Aim of the exercise: How many lines in the entries below contain the string "click"? Reply with the number alone.

Extracted data:

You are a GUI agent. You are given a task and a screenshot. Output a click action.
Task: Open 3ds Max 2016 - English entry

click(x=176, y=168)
* * *
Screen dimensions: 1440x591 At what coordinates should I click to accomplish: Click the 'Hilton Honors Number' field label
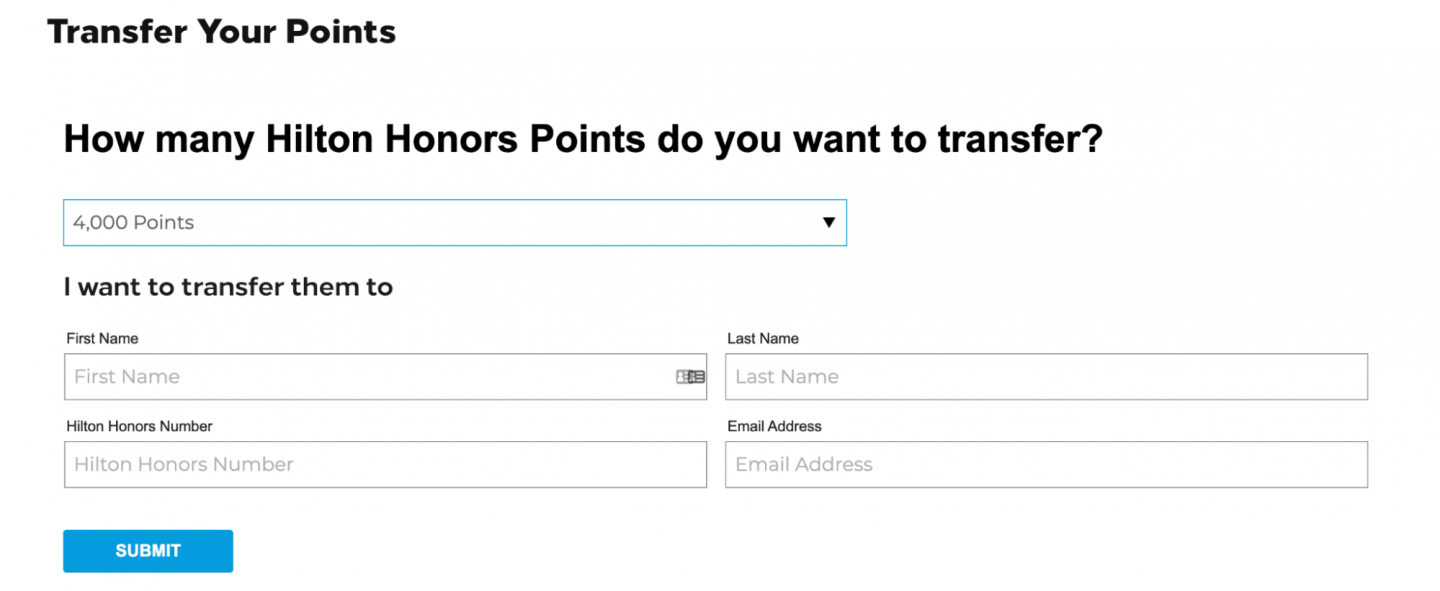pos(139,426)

Result below: 3